The problem
If a line in the entries below includes "agent", pick it out and copy it.

START Information

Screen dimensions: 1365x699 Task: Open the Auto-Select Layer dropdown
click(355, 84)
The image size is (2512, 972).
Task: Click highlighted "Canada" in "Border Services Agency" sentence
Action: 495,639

END Information
START Information

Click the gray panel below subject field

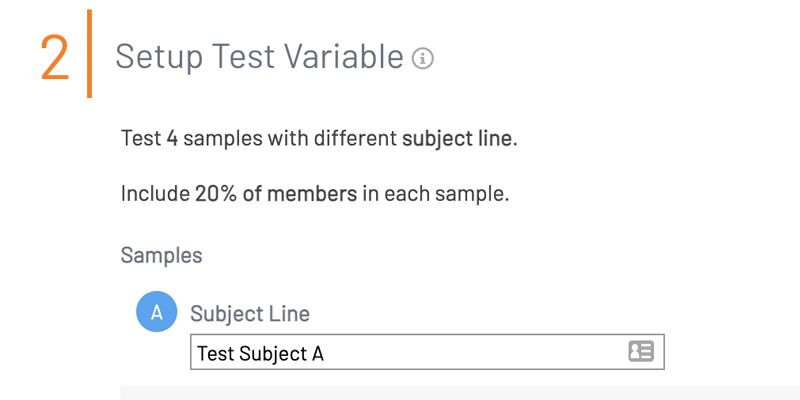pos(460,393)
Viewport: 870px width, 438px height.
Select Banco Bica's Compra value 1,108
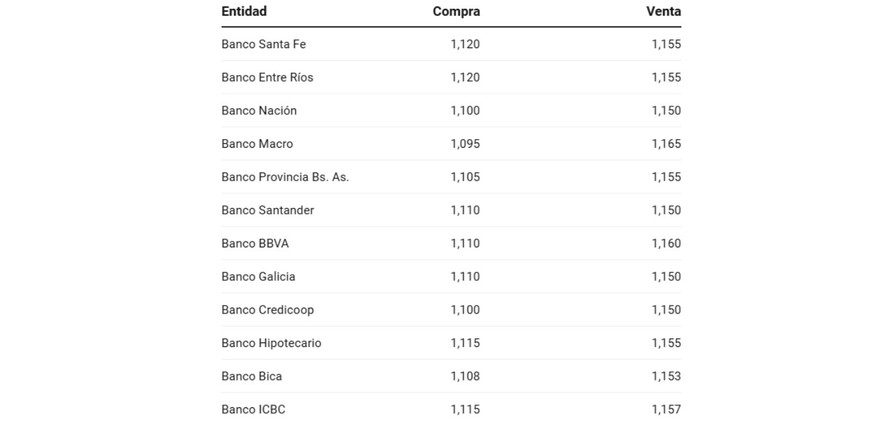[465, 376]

END Information
START Information

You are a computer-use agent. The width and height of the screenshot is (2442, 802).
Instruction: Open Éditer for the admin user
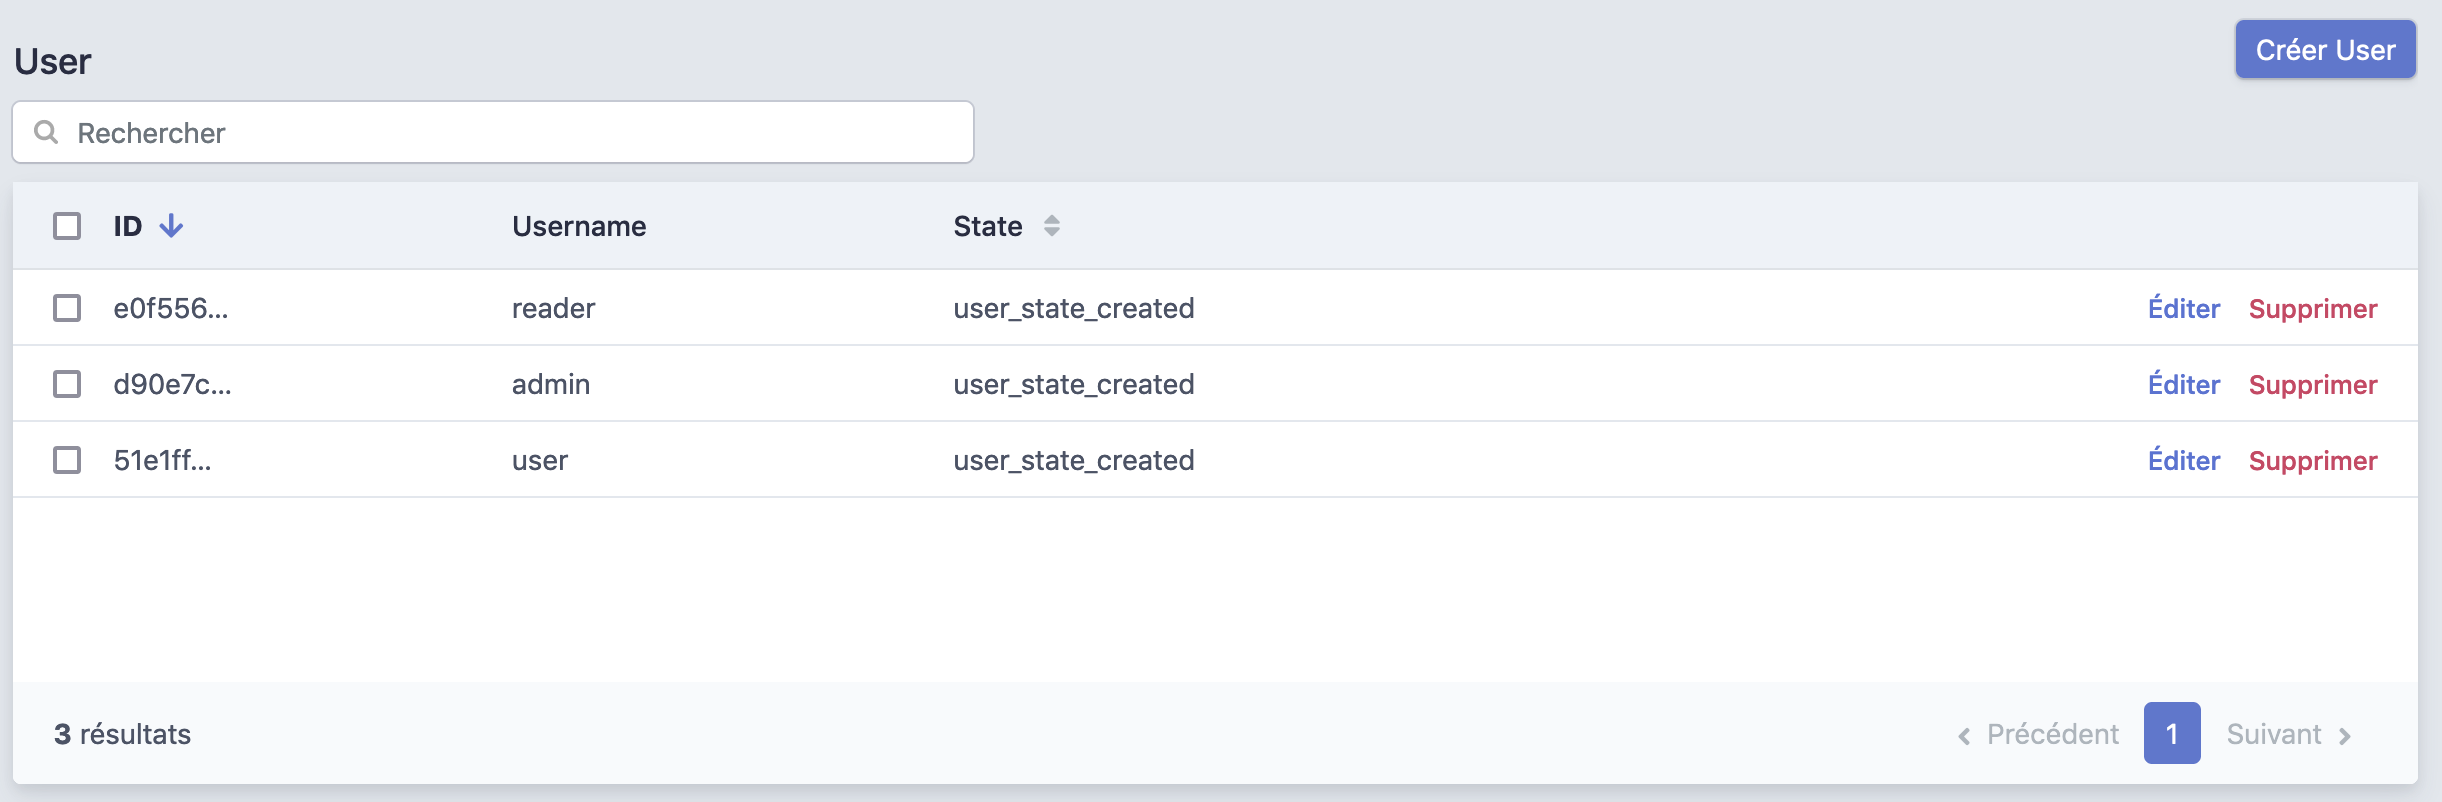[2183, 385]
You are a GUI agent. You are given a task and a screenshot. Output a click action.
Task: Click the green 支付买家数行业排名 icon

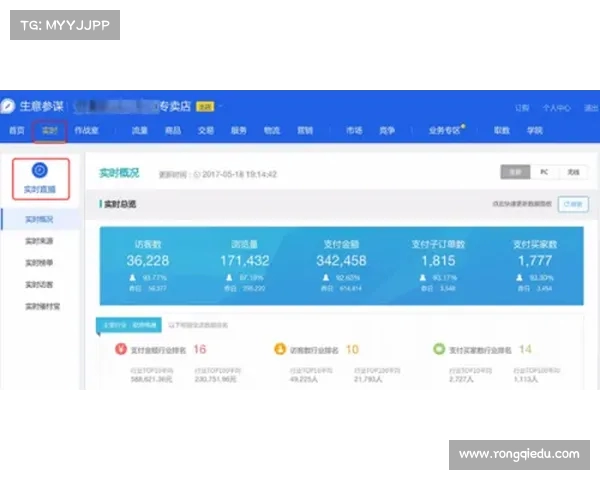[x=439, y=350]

END Information

Solved exercise
You are a computer-use agent. The width and height of the screenshot is (2442, 802).
You are a GUI agent. You are given a task and a screenshot. Output a click action.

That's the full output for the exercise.